**PROBLEM SET**:
**a.** Quote the conformance roundup sidebar from "Testing errors isolated" to "the validation suites?".
**b.** Using the conformance roundup sidebar, state whether each statement agrees with it, answering yes or no and quoting the deciding words: (i) The process behind the roundup began in June of 2000. (ii) The test cases in a validation suite are usually made public. (iii) The author is especially doubtful about the compiler portion of the roundup.

An Editors View: A First, Uncertain Step
The Perils of Research
This conformance roundup is, in a sense, a research project, something that has never been attempted before. Research is a risky business even for very capable people, and the participants in this roundup are among the most capable in the world. There may be false starts and dead ends; the best and brightest people can arrive at inconclusive answers. That is the possibility I want to address here.
First, I want to say that Herb Sutter, the testers, the compiler and library vendors, the experts panel, and the many other participants in this project deserve high commendations for their efforts. They have, in combination, spent literally thousands of hours putting together this roundup. The participants also have quite laudable goals, which include raising awareness of conformance issues, and coaxing C++ implementations toward higher levels of conformance. Yet as an outside observer I must say, quite frankly, I am not sure the results are meaningful. I am especially doubtful about the library portion of the roundup. In this sidebar I want to make readers aware of some of the issues that impinge on the validity of the data. Then I will make recommendations for how the testing process might be improved, under the assumption that this roundup represents but the first step in a long and difficult (but ultimately worthwhile) process.
Please note that this roundup was not put together overnight. It is the end product of a long and labor-intensive process that Herb Sutter initiated in June of 2000. The participants generated volumes of correspondence that passed back and forth on a reflector (sort of like a newsgroup or bulletin board). What follows are the most significant issues and questions (in my view, anyway) that came up on the reflector, or that came up for me as I reviewed the correspondence on the reflector.
Testing Issues
Validation suites the wrong but possibly best tools? The tests performed for this article were done with what are known as validation suites. These are suites of test cases (typically numbering in the thousands) which are designed for just one purpose: to help vendors find areas in which their own products do not conform to the Standard. Typically, these findings are kept private between the vendor and the validation suite provider; often this privacy is even enforced via contract. Furthermore, the test cases that make up a validation suite are usually not made public. (If they were, the validation suite providers business would be effectively ruined.)
Using validation suites for a conformance roundup is problematic for several reasons. Since the test code is not available for public scrutiny, accountability is lacking. Even if the code were available, reviewing the thousands of test cases would be a daunting task for most people, as it is even for implementers who have full access to the code. Finally, validation suites are simply not designed for comparative purposes.
So this roundup represents, if you will, the abuse of a tool for a good cause. Although there are alternative testing techniques (see Recommendations below), there are currently no other tools that can test conformance to the same level of detail. And it is highly unlikely that anyone will develop one, much less make it available to the public.
Testing errors isolated incidents or tip of the iceberg? Just as no software is without bugs, neither is software designed to test other software, and neither is a testers procedures. One compiler vendor I spoke with made a very good point in this regard. He said, Our compiler is beat on by thousands of users every day; our users let us know about bugs in our products, and we fix those bugs. But validation suites are used by maybe a few dozen people, tops. Who will find all the bugs in the validation suites?
Several times during the process of putting together this roundup, participants pointed out test scores that did not make sense; the scores were obviously too low, or in one case, too high a score of 5 out of 10 that plainly should have been a zero. When these errors were pointed out, the testers did correct both the scores and the testing flaws that created them, but this left unanswered questions hovering in the air: how many more such errors lay lurking in the validation suites, or in the testers procedures? Do the errors found indicate a process that is fundamentally flawed, or would the remaining errors, if found, have a negligible impact on the scores? Alas, it is impossible for me, or for readers to judge, because we dont have access to the test suites (and wed be overwhelmed by code if we did).

**DATA SECTION**:
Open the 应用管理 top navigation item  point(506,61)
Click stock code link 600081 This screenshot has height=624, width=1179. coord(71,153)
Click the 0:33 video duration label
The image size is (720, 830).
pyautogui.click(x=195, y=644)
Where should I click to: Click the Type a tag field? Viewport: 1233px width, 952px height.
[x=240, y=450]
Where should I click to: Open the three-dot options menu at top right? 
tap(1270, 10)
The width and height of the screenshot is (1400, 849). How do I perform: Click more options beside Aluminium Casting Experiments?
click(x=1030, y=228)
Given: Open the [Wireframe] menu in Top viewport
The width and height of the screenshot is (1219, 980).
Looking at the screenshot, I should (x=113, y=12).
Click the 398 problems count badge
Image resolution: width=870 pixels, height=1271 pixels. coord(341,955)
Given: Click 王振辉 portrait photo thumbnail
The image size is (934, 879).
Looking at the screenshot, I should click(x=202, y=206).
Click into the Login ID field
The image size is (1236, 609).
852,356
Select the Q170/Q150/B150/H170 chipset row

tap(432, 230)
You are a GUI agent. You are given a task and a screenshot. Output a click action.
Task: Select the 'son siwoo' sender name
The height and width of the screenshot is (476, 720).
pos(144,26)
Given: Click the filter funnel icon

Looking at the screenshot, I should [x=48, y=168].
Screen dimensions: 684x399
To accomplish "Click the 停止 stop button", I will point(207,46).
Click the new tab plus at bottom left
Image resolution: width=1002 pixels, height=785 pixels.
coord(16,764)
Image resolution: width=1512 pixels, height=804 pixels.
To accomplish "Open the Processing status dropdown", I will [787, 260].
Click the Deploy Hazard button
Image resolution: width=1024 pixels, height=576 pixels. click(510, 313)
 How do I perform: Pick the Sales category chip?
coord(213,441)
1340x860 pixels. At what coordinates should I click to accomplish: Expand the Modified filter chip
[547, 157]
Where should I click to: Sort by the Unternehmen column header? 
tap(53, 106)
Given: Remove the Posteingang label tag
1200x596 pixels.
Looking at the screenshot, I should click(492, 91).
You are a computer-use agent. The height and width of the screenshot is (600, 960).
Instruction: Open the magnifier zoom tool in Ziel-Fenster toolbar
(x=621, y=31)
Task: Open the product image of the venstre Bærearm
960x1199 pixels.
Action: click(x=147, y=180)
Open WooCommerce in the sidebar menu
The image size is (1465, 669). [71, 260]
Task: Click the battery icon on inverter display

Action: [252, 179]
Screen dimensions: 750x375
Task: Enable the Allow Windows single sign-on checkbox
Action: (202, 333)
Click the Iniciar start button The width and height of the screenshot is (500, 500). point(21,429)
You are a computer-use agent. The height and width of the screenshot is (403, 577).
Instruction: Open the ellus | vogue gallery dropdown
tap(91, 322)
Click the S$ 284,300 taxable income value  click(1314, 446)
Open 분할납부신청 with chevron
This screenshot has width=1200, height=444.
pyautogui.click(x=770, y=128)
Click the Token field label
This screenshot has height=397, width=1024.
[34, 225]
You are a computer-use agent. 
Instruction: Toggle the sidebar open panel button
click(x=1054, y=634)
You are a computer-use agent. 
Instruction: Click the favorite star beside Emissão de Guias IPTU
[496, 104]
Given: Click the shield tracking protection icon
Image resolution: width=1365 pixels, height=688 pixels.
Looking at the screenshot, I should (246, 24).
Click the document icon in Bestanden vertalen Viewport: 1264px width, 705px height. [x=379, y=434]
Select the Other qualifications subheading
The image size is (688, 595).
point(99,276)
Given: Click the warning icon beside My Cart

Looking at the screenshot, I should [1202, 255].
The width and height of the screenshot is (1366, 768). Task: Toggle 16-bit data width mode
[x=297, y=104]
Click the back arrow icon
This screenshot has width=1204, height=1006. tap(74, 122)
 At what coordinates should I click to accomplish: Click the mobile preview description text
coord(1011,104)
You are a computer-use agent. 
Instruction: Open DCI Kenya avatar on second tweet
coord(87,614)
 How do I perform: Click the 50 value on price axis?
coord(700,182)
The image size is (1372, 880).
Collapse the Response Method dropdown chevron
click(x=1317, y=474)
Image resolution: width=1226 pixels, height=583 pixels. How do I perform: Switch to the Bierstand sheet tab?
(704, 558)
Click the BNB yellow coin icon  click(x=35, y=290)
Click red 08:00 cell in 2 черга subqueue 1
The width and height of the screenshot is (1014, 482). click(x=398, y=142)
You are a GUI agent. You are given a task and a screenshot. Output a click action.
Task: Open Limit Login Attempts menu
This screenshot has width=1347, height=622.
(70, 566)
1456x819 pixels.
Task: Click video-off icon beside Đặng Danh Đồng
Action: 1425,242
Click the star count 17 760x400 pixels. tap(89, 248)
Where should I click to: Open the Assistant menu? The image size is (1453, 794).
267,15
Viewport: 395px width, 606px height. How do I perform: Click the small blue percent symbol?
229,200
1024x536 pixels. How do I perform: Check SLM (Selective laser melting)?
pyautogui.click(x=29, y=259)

**ANSWER LIST**:
**a.**
Testing errors isolated incidents or tip of the iceberg? Just as no software is without bugs, neither is software designed to test other software, and neither is a testers procedures. One compiler vendor I spoke with made a very good point in this regard. He said, Our compiler is beat on by thousands of users every day; our users let us know about bugs in our products, and we fix those bugs. But validation suites are used by maybe a few dozen people, tops. Who will find all the bugs in the validation suites?

**b.**
(i) Yes: "Herb Sutter initiated in June of 2000."
(ii) No: "the test cases that make up a validation suite are usually not made public."
(iii) No: "I am especially doubtful about the library portion of the roundup."